Exercise prompt:
Repeat the records. Match each character exactly.

Records from a dataset:
┌──

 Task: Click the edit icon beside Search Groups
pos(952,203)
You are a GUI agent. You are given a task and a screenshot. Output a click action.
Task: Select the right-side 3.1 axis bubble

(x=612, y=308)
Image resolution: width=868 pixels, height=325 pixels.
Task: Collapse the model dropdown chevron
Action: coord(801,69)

└──

Problem solution:
 Task: Click the edit icon beside Search Groups
pos(952,203)
You are a GUI agent. You are given a task and a screenshot. Output a click action.
Task: Select the right-side 3.1 axis bubble

(x=612, y=308)
Image resolution: width=868 pixels, height=325 pixels.
Task: Collapse the model dropdown chevron
Action: coord(801,69)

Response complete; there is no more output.